Ad Albino, lungo la frequentata strada statale che attraversa la media Valle Seriana, Belotti progetta un edificio per l’esposizione di mobili e oggetti di design industriale. Committente è Baleri, storica azienda attorno a cui si sono radunati negli anni numerosi progettisti di rilievo internazionale, che ad Albino ospita produzione, distribuzione e residenza. Nella fabbrica belottiana i componenti strutturali non sono mai inerti o inespressivi: i pilastri si animano di accenti narrativi nei plinti svasati a geometria piramidale e nei contrafforti che alla base intercettano le flessioni della struttura; sui fronti esposti al sole ampie palpebre in calcestruzzo a vista assolvono la funzione di fornire ombreggiamento alle aperture a vetri. La memoria torna a Carlo Scarpa quando ci invitava ad osservare meravigliati il peso e la leggerezza insieme delle ante oscuranti in lastre di pietra in una calle veneziana. Ancora ad Albino il dislivello tra il fronte rivolto verso la strada e il fronte posteriore è risolto da potenti sostruzioni in calcestruzzo che sospendono il fabbricato, elevandolo alla quota voluta. Domesticità e industria, eros e necessità convivono, si interrogano vicendevolmente, dando vita in chi visita questa architettura a un seducente movimento interiore.
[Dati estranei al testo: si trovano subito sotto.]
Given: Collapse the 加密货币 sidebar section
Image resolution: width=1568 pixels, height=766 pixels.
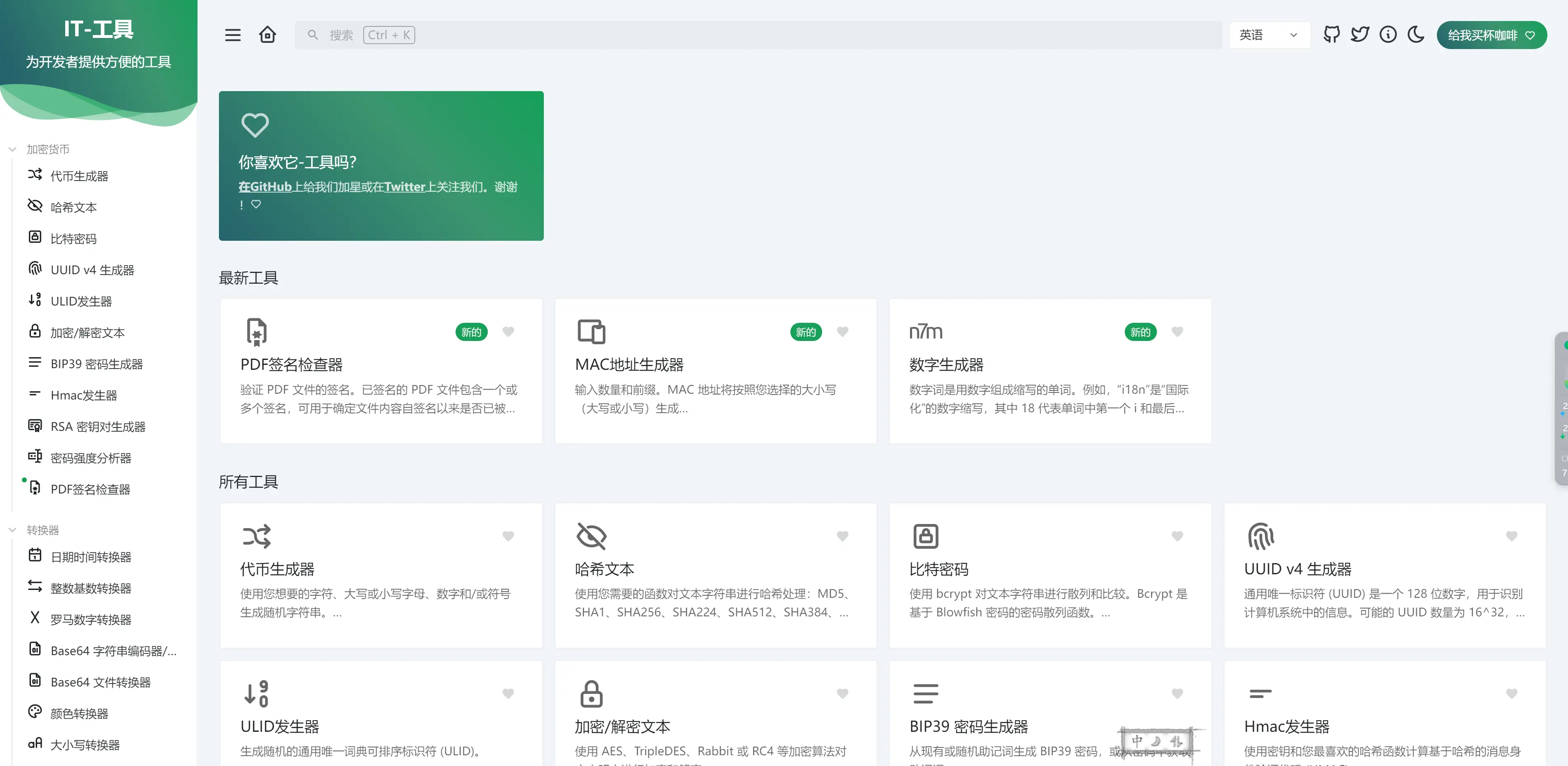Looking at the screenshot, I should click(x=13, y=149).

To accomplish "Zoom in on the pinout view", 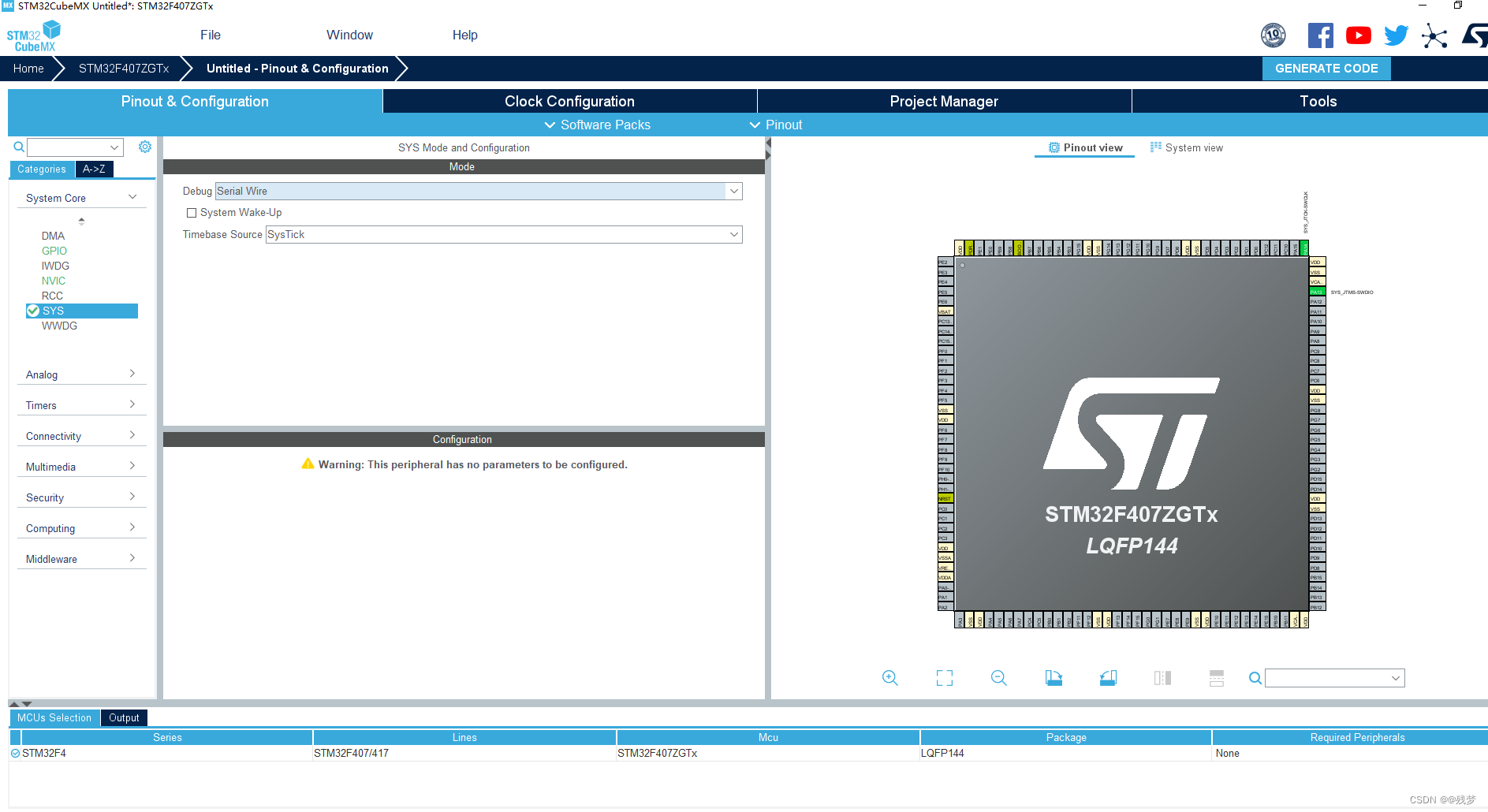I will (x=889, y=678).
Negli uffici SIAD (Società Italiana Acetilene e Derivati), uno tra i più noti capisaldi dell’industria bergamasca, Sergio Invernizzi organizza un articolato programma in cui gli spazi amministrativi e direzionali dell’azienda sono aggregati agli uffici di una sede bancaria in un unico volume che si allinea alle direttrici date dall’impianto industriale esistente e alla via San Bernardino che dal centro della città medioevale – la “Piazza della Legna” nel Borgo San Leonardo -, conduce a Sud. Nel farlo Invernizzi mette alla prova le possibilità del calcestruzzo armato, che gli consentono di proiettare nel vuoto una lama orizzontale a guisa di pensilina al piano terreno, di estrudere le volte nello spazio aereo della copertura – citazioni inconsapevoli di bombole in acciaio per il gas sezionate per rivelarne la natura nascosta e le leggi fisiche -, di dare forma a un corpo scala che è un capolavoro di orchestrazione di elementi plastici ora scavati ora aggettanti, di far risuonare come un organo la facciata, ritmata da una partitura di sottili lame verticali in cemento rinforzato con fibra di vetro. Qui parlare di brutalismo è ammissibile solo nei termini che questo saggio individua, ossia quelli di un agire garbato, che di ciò che è brutale conserva solo la radicale presenza di una materia grezza, il cemento, mostrata nella sua viva concretezza.
L’edificio polifunzionale Duse, progettato da Walter Barbero, Giuseppe Gabirasio e Giorgio Zenoni a Bergamo nel 1969 e l’edificio residenziale che Sergio Crotti ed Enrica Invernizzi progettano in Viale Vittorio Emanuele II a Bergamo (1974-76) sono i due landmark urbani che rappresentano il vertice dell’architettura bergamasca del secondo Novecento e concludono questo breve viaggio. Il primo è un audace edificio ad uso residenziale, commerciale e direzionale innestato sul settore meridionale di una piazza circolare dove sorgeva un teatro dedicato a Eleonora Duse; il secondo è un sontuoso edificio residenziale allineato al bordo occidentale di quella che nel XIX secolo era la Strada Ferdinandea, collegamento viario tra la città al piano e d’altura.
Delle architetture qui indagate il complesso polifunzionale Duse è l’unico a non avvalersi di una esibita presenza del cemento armato. Benché esso costituisca l’ossatura – e la sostanza, non solo costruttiva –, di questo ardito esperimento urbano, a prevalere è un involucro di pannelli metallici che rivestono quasi intergralmente i fronti, i piani inclinati, gli emicicli disassati, gli ateliers domestici e le lanterne abitate ospitate sulla sommità di questo irripetibile mondo artificiale. Siamo nel territorio dell’aeronautica, dei materiali compositi, delle scocche e delle fusoliere ma anche del sottosuolo e delle sue cavità piranesiane. Siamo nel territorio dell’utopia di Constant, quella di una Nuova Babilonia dove è possibile dormire, pranzare, lavorare, vedere film in una avveniristica sala cinematografica, partire e tornare dal parcheggio sopraelevato accessibile da una rampa vaticana. Brutale è la sfrontata presenza di questa costruzione, un collage di funzioni, segni, rapporti dimensionali. Ma ancora una volta il brutalismo viene a patti con la città e il suo garbo. Le curve sono gentili, danzano attorno al baricentro della piazza che imprime un movimento centrifugo ai corpi, lanciandoli oltre ogni certezza senza tuttavia oltraggiare il genius loci e l’animo della città.
È significativo che siano proprio i due edifici che concludono questa esplorazione, così simili a concrezioni geologiche o montagne artificiali, a pareti rocciose, con le loro vette, guglie, strapiombi, o ancora a canyon scavati da fiumi di pianura, ad aver acceso in chi scrive il rimando al genio del luogo, ad habitat familiari. L’architettura è una forma di impegno civile, di coinvolgimento nei destini di un luogo preciso e non di qualunque luogo. Solo conoscendo in profondità “quel luogo” e non “qualunque luogo” è possibile immaginare un suo diverso destino, un Altrove mai pensato in precedenza. Umanizzando ogni cosa – come Homo sapiens è solito fare –, potremmo allora intendere il significato di “brutale” con un vivere ostinato, sincero, autentico, fedele, come gli architetti che qui abbiamo conosciuto ci hanno insegnato a fare.